## [YOUR OBJECTIVE]
The records below are to be copied exactly, with their pictures left out.

[Collected data]
BEGIN

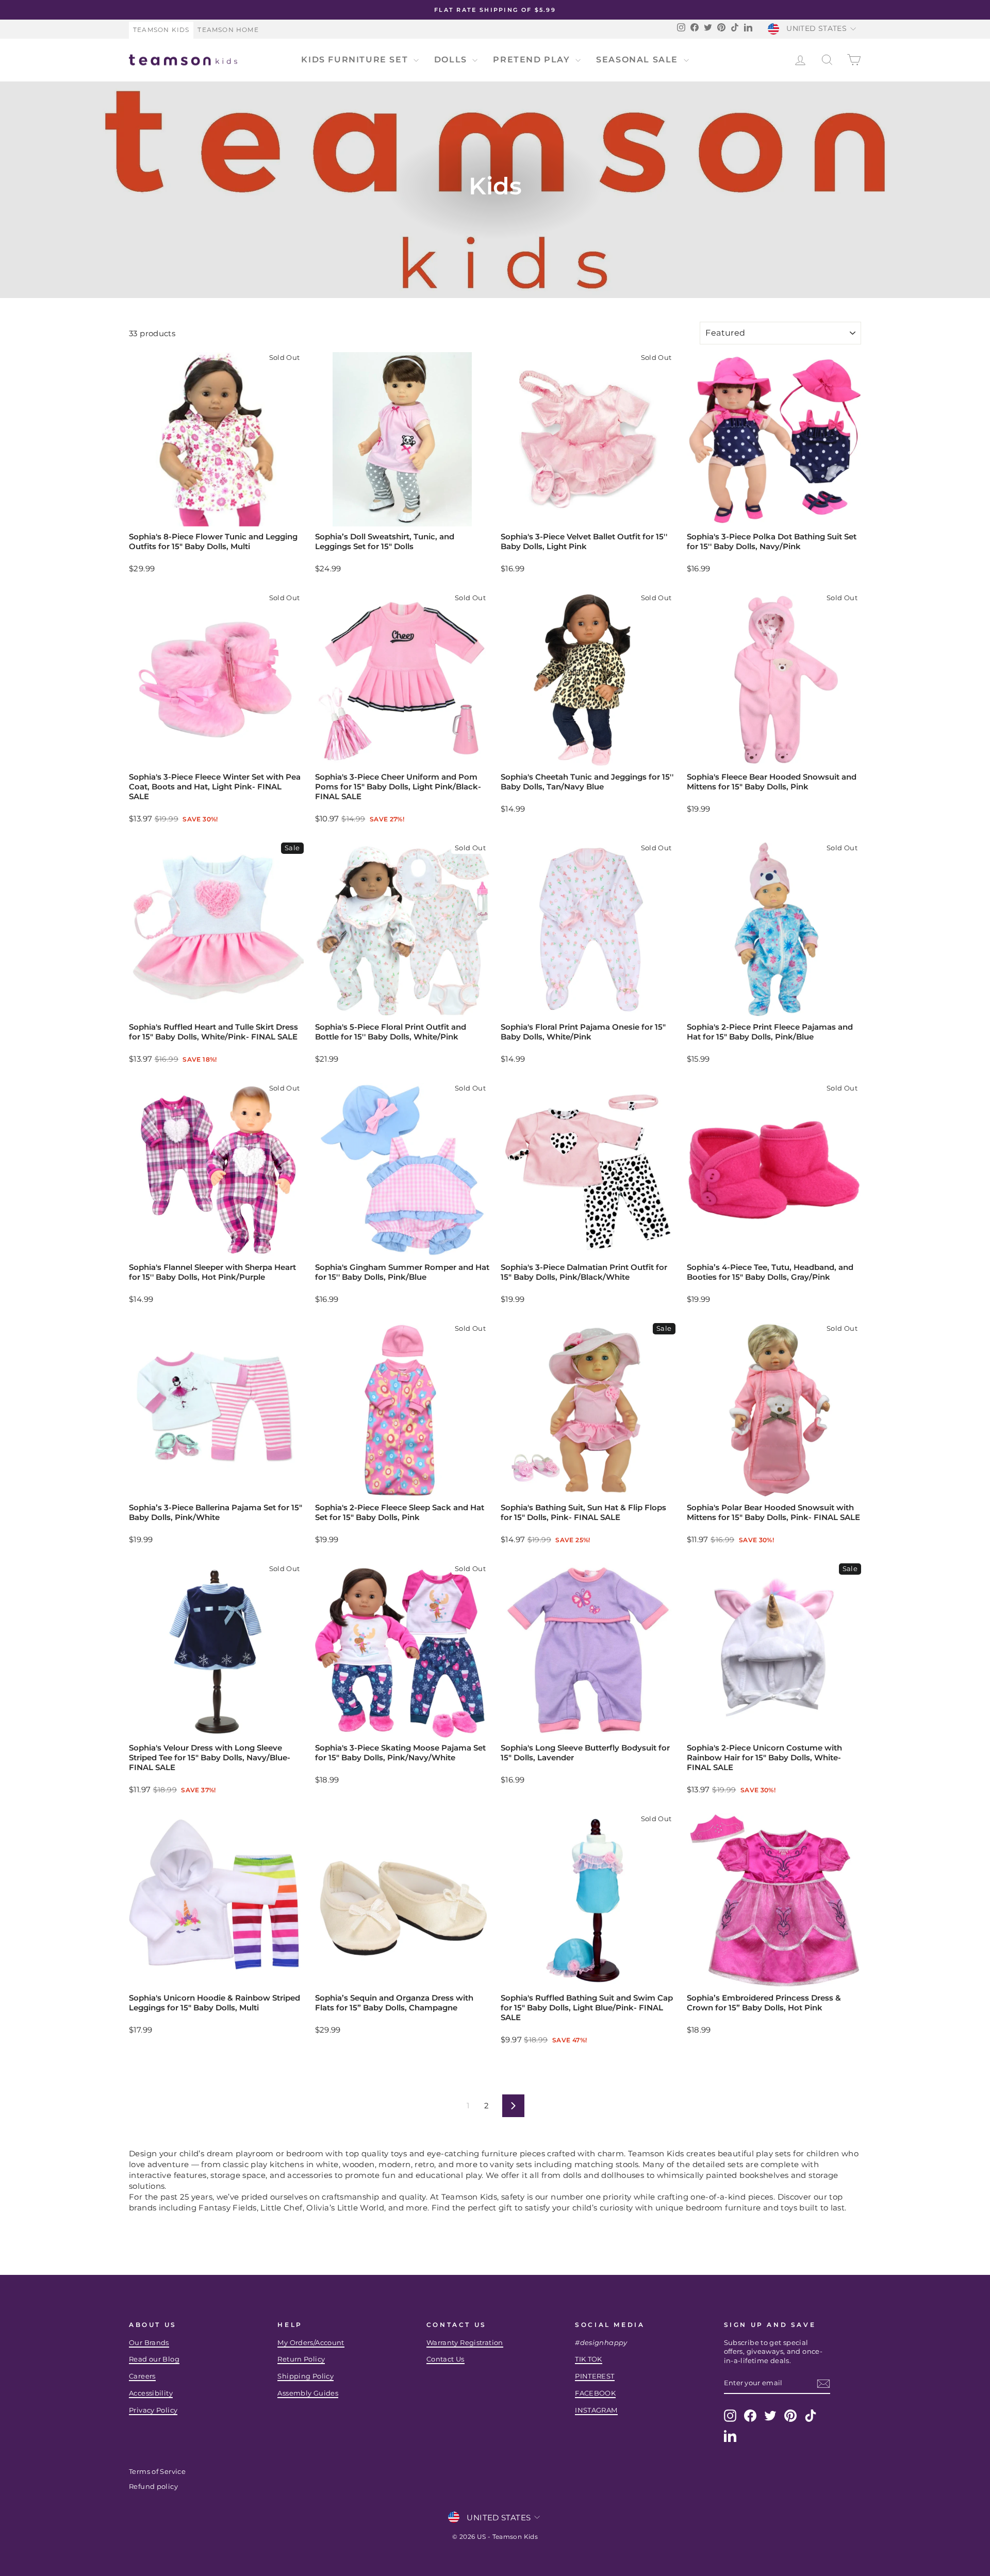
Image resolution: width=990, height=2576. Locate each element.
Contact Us (445, 2359)
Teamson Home (227, 30)
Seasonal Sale (638, 59)
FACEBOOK (595, 2393)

END

## [RESPONSE]
Image resolution: width=990, height=2576. Locate each element.
Contact Us (445, 2359)
Teamson Home (227, 30)
Seasonal Sale (638, 59)
FACEBOOK (595, 2393)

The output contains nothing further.